11Connaître la principale cause d’atrophie villositaire totale

Le traitement de la maladie cœliaque repose sur le régime sans gluten.
Les farines de blé, de seigle, d’orge contiennent des peptides toxiques pour la muqueuse intestinales des sujets coeliaques. Tous les aliments ou médicaments contenant ces farines ou leurs dérivés doivent être supprimés. Une consultation diététique est à conseiller. Ce régime doit être poursuivi toute la vie. Il est parfois nécessaire au début de corriger certaines carences (calcium, fer, vitamine B12).

En cas de résistance au régime sans gluten , la première cause en est la mauvaise compliance. Un lymphome invasif ou une sprue réfractaire (lymphome intra-épithélial) sont les complications rares, mais graves de la maladie coeliaque et pourraient être favorisés par un mauvais suivi du régime sans gluten. Une ostéopénie est présente au moment du diagnostic dans 50 % des cas chez les patients coeliaques symptomatiques ou non et régresse en partie après l’éviction du gluten.

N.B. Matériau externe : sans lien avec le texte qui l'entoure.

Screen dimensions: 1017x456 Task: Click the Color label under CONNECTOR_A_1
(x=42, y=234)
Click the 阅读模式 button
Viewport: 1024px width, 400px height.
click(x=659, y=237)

12Décrire les principales manifestations cliniques de la maladie de Whipple, ses critères diagnostiques anatomopathologiques et son traitement

Elle associe une polyarthrite séronégative d’évolution capricieuse et prolongée et une diarrhée chronique dont l’apparition peut être tardive, avec malabsorption intestinale. Les atteintes neurologiques (démence, ophtalmoplégie,myoclonies) et cardiaques sont plus rares. Il existe fréquemment de la fièvre, une altération de l’état général, une polyadénomégalie et une pigmentation cutanée. La biopsie du duodénum montre une infiltration du chorion par des macrophages contenant des inclusions PAS-positives, parfois une atrophie villositaire partielle. Il s’agit d’une maladie infectieuse dont la bactérie a été identifiée (Tropheryma whippelii). La présence de la bactérie peut être confirmée par PCR dans le sang et la muqueuse duodénale. Le traitement repose sur une antibiothérapie au long cours (tétracyclines ou triméthoprime-sulfaméthoxasole pendant au moins un an).

13Connaître les causes, les conséquences cliniques et biologiques de la pullulation microbienne dans le grêle

Elle est favorisée par la stase intestinale ou par la diminution des défenses de l’organisme. Les principales causes sont :

– le syndrome de l’anse stagnante : anse borgne, conséquence de certains montages chirurgicaux, d’une fistule entéro-entérale au cours de la maladie de Crohn. Il peut aussi s’agir de la stase en amont d’une ou plusieurs sténoses incomplètes (d’origine tumorale, infectieuse, inflammatoire ou après radiothérapie) ;

-- l'achlorhydrie gastrique, quelle que soit sa cause (mais l'achlorhydrie se complique rarement de pullulation microbienne symptomatique)

– la diverticulose du grêle (exceptionnelle)

– l’hypomotricité (neuropathie diabétique, sclérodermie, pseudo-obstruction intestinale chronique primitive ou secondaire, amylose...) ;

– des déficits immunitaires congénitaux ou acquis.

La conséquence clinique la plus fréquente est une diarrhée par accélération du transit colique due aux sels biliaires déconjugués non absorbés dans l’iléon. Une autre complication possible est une stéatorrhée et une malabsorption de la vitamine B12 lorsque la pullulation microbienne a lieu dans tout l’intestin grêle.

14 Indiquer les méthodes de diagnostic de la pullulation microbienne dans le grêle

Le diagnostic repose, outre le contexte, sur la radiologie du grêle à la recherche d'une cause et éventuellement sur le test respiratoire au glucose. Le principe du test au glucose est que les bactéries fermentent le glucose et produisent de l’hydrogène qui est expiré et peut être mesuré.

Le prélèvement par tubage, méthode de référence, est peu utilisé car complexe et invasif.

Le traitement peut servir de test diagnostique : norfloxacine (400 mg deux fois par jour) ou amoxicilline-acide clavulanique (1,5 g/j) pendant 10 jours.